*** Data supplied
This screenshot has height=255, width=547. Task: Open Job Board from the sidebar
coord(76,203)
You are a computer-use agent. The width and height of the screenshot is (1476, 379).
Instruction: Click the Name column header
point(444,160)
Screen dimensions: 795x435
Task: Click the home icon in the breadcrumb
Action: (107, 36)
******
Written instruction:
Copy the listing above line for line, changing nothing.

Result of the task:
This screenshot has height=255, width=547. Task: Open Job Board from the sidebar
coord(76,203)
You are a computer-use agent. The width and height of the screenshot is (1476, 379).
Instruction: Click the Name column header
point(444,160)
Screen dimensions: 795x435
Task: Click the home icon in the breadcrumb
Action: (107, 36)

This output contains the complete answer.